Le bel inconnu d’Hollywood

 

Les studios d’Hollywood firent souvent appel à des avions célèbres, comme le B-17, le DC-3, les Travel Air, et autres Stearman, mais aussi à des avions presque inconnus, des modèles uniques qui n’avaient trouvé nulle part acquéreur. Il y a ainsi le Capelis, le Phillips Aeroneer...Le constructeur, faute de pouvoir trouver un marché pour son prototype, récupérait ainsi, en le louant ou en le vendant à un studio, une petite partie du capital engagé. Le Brown B-3 est sans doute le moins connu de ces canards boiteux, et les informations le concernant sont particulièrement rares, voire inexistantes.

Lawrence W. Brown commença à voler en 1914 et fut successivement, pilote mercenaire au Mexique, instructeur chez Glenn Martin, pilote d’essai chez Standard Co, puis pour l’Armée à titre civil. Dès 1916, il avait construit son premier avion pour faire de la voltige. Au début des années vingt, il se trouve au Mexique, comme consultant en aéronautique auprès du gouvernement. Il y dirige également une petite compagnie de transport et de travaux agricoles. En 1924, il retourne en Californie où il est employé par le constructeur de moteur et d’avions légers, Bert Kinner. C’est ainsi que Brown dessina le Kinner K Sportster. Mais il finit par se mettre à son compte, et à se spécialiser dans la conception de racers, dans sa petite entreprise située à Clover Field, Santa Monica (Ca.). Le premier avion de course dessiné par Brown, le Brown B-1 (NR-83Y), apparaît aux National Air Races de 1933. Il dessine également le Miles & Atwood Special (NC225Y) qui gagna le premier Greve Trophy (1934), piloté par Lee Miles. En 1934, Brown construit un autre racer, le Brown B-2 «Miss Los Angeles» (X/R255Y) qui participa aux courses nationales jusqu’en 1938, date à laquelle il fut détruit, à Cleveland, entraînant la mort de son pilote. On peut apercevoir cet avion sur un film d’actualité, dans «Mercy plane» (1940). Une réplique de cet avion construite en 1972 par Bill Turner, est également visible dans «The Rocketeer» (1991). Le B-2 présentait la marque de fabrique de Brown avec une surface frontale très faible, un aérodynamisme poussé, malgré une aile haubanée et un train fixe. La dérive réduite, incluse dans un fuselage de section constante, constituait sa signature. Enfin, les avions de Brown étaient propulsés par des moteurs Menasco en ligne, inversés.

++++

ÉNONCÉ DU PROBLÈME: Selon le texte sur le Brown B-3, en quelle année et dans quelle ville le Brown B-2 «Miss Los Angeles» fut-il détruit ?

INFORMATIONS FOURNIES:
++++

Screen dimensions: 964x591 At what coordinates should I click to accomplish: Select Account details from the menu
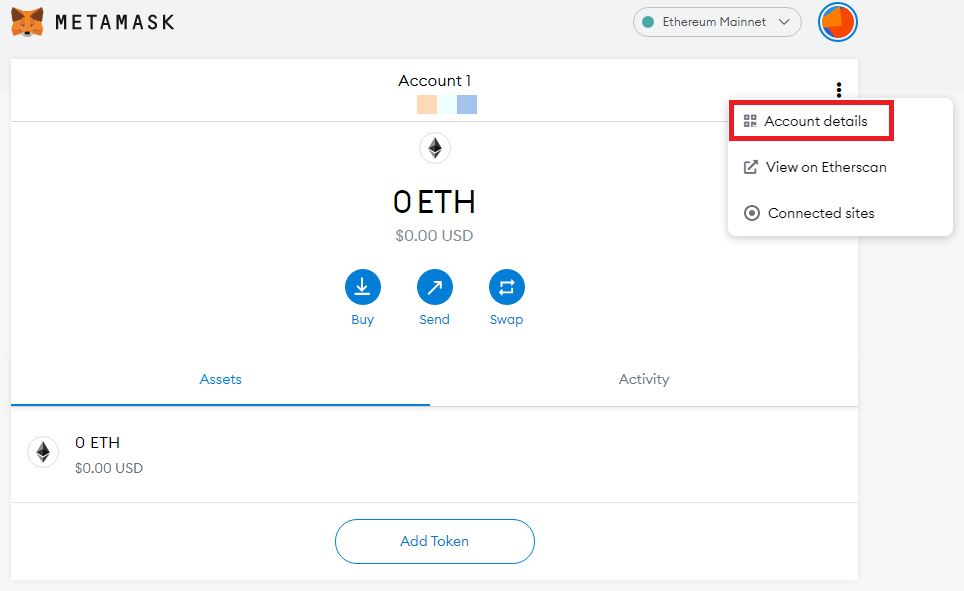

++++

RÉSULTAT CI-DESSOUS: En 1938, à Cleveland.